CITA-CITA UNTUK AYAH DAN IBU



Pintu ditutup. Di dalam ruangan ini ketegangan menyelimuti empat jiwa manusia. Termasuk aku yang telah berpakaian rapi. Kemeja putih dan celana kain hitam. Ditambah aksesoris sebuah dasi hitam. Sungguh tampannya diriku hari ini. Sangat eksekutif nampakanya. Namun semua itu belum mampu mengusir segala kemungkinan-kemungkinan terburuk yang sedari tadi malam memasung pikiranku.
Hari ini akan menjadi sejarah dimana aku akan mempertahankan apa yang akan aku lakukan. Hari ini menjadi monumen ketegasan sebuah prinsip yang harus dijalani. Ya, di depan dosen dewan penguji proposal penelitianku akan ditelanjangi oleh mereka. Hari ini adalah seminar proposal untukku dan di ruangan ini suhu 18 derajat dari pendingin ruangan masih ragu-ragu untuk mendinginkan panas tegangnya perasaanku.
Pukul 10.00. Pentas ini dimulai.
Drama yang menegangkan akan tersaji beberapa ratus menit ke depan karena ada aku dan tiga orang temanku yang akan dibantai di kursi pesakitan ini. Aku mendapat giliran terakhir untuk mempresentasikan proposal penelitianku. Aku menoleh ke tiga temanku dan alhasil tidak ada diantara mereka yang menampakkan senyum cerianya. Semua wajah mereka tertekuk bak seekor ikan yang dikhianati laut selama satu hari. Tegang dan kaku. Itulah representasi dari apa yang tengah menghujam perasaan mereka. Jantung pun berdetak di luar batas normalnya. Jika digabungkan maka detakan jantung kami tak ubahnya suara beduk memasuki waktu shalat maghrib.
Di hadapan kami dewan penguji siap memangsa kami. Mereka seperti musang kelaparan dihadapkan kepada anak-anak ayam yang segar-segar lagi montok. Tapi kita lihat saja apa yang akan terjadi selanjutnya.

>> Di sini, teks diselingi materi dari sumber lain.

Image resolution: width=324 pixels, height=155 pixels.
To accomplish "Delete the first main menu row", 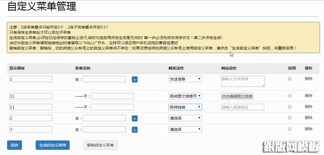I will pos(308,79).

Sementara menunggu giliran untuk mempertanggungjawabkan isi dari bundelan proposal penelitian ini, di pelupuk mataku terbayang beberapa wajah yang menitipkan harapannya di pundakku. Wajah ibu dengan segala keteduhan yang tersirat di dalamnya. Aku melihat air matanya mengalir membasahi pipinya yang tak kencang lagi karena telah digerus waktu dalam perjuangan keras untukku. Karena aku, seorang wanita yang mulia rela mengkhianati kodratnya sebagai perempuan. Wanita semulia dia yang tanpa pendidikan memadai seharusnya cukup berada di rumah saja mengurus keperluan rumah tangga. Tapi apa, ibuku adalah wanita super yang rela mewakafkan dirinya untuk ikut membanting tulang bersama ayahku. Sawah dan kebun menjadi sahabatnya. Tak peduli terik dan hujan tubuh kecilnya terus bekerja. Sekalipun tak pernah terucap dari mulutnya, aku tahu kelelahan telah menggerogotinya.

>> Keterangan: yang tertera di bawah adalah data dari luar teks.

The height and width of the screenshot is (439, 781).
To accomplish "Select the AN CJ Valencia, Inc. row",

Wajah ibu perlahan tersenyum. Senyum penuh keindahan. Dan seakan seperti slide power point wajah ibu terganti dengan wajah ayahku. Kulihat wajahnya yang semakin menua dan menghitam. Bukan. Bukan karena umur yang telah menyulap wajah tampannya seperti saat ini. Tapi karena kerasnya batu kehidupan yang dia lalui. Semua itu demi memperjuangkan perjalananku sebagai musafir ilmu di tanah orang. Tak ada kata waktu di dalam kamus hidupnya. Kadang siang  menjadi malam ataupun sebaliknya.

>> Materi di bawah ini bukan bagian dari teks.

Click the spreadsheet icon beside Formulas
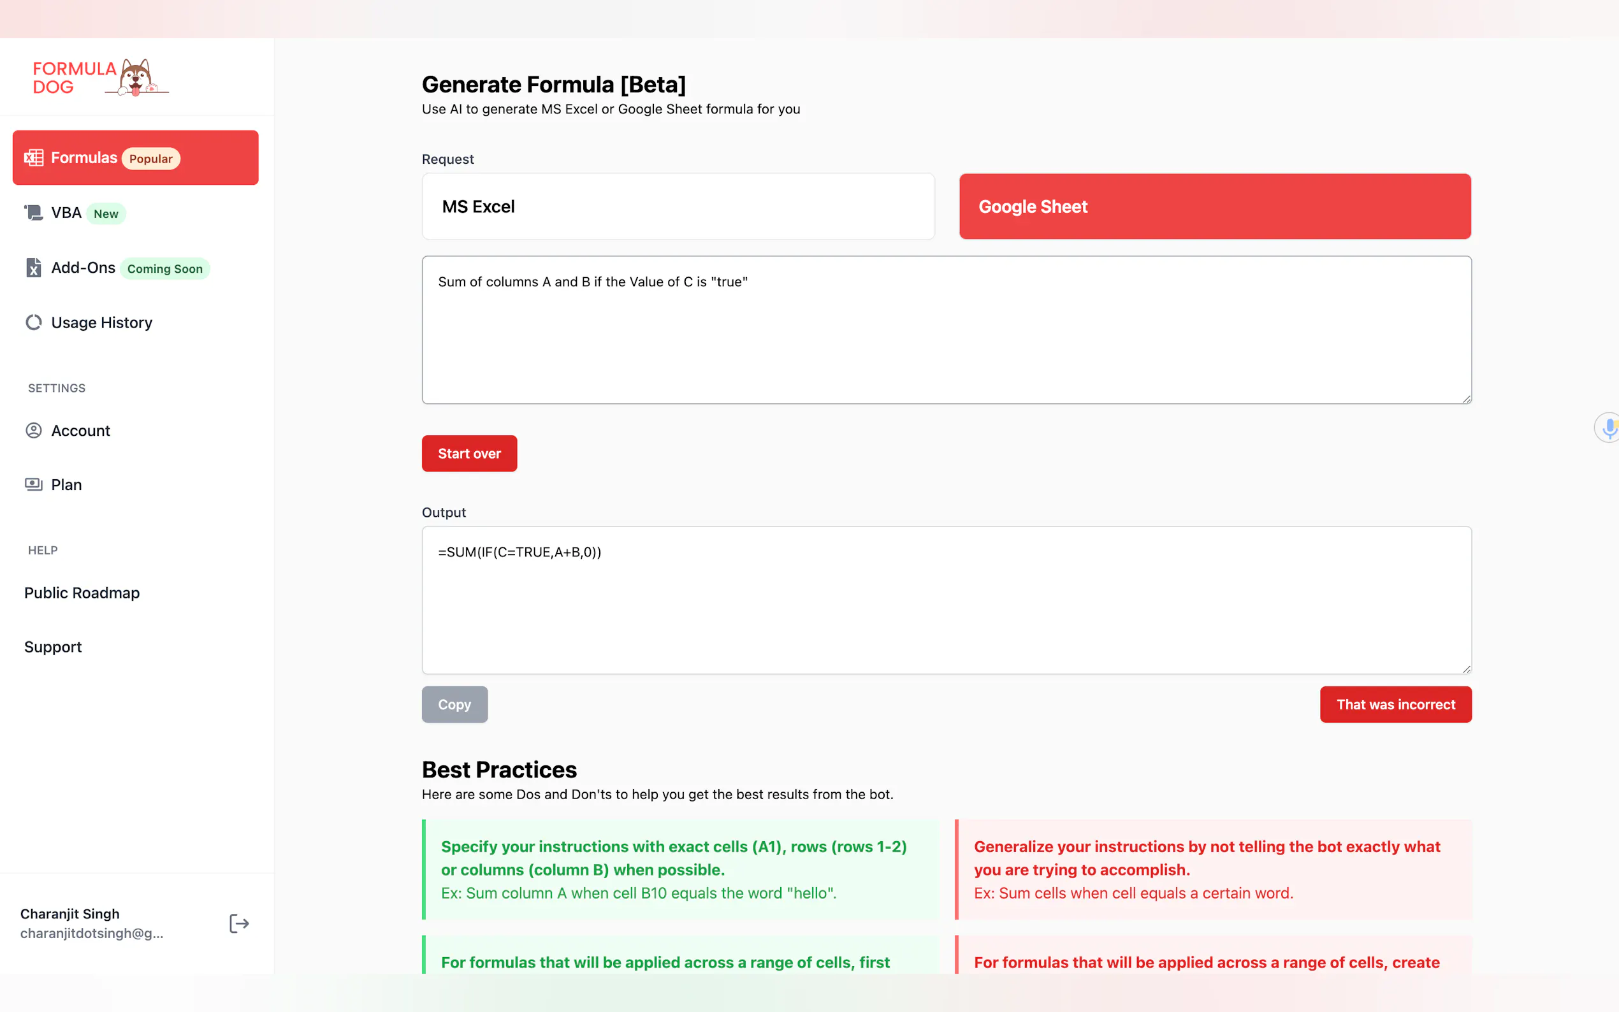[x=33, y=158]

Betapa gagahnya lelaki ini menghadapi hujaman pedih perih kehidupan. Dia bukan pegawai atau pengusaha yang dengan mudah mengumpulkan koin demi koin atau lembaran demi lembaran rupiah. Tapi di mataku dialah ayah nomor wahid di dunia. Aku teringat suatu malam dimana tidak lama lagi awan siap memuntahkan hujan, aku berdiri tepat di depan pintu rumah memandanginya yang bersiap menuju empang kecil keluarga kami. Aku menatap punggungnya hingga hilang ditelan gelap malam yang angkuh. Di harus berjalan di atas kerikil dan tanah becek dengan jarak yang jauh dan hanya ditemani sedikit cahaya senternya. Hatiku pilu saat itu. Hatiku menangis dan lebam dihantam perasaan kasihan yang terlampau amat dalam tak terperikan. “Ya Allah, anugerahilah Surga untuknya”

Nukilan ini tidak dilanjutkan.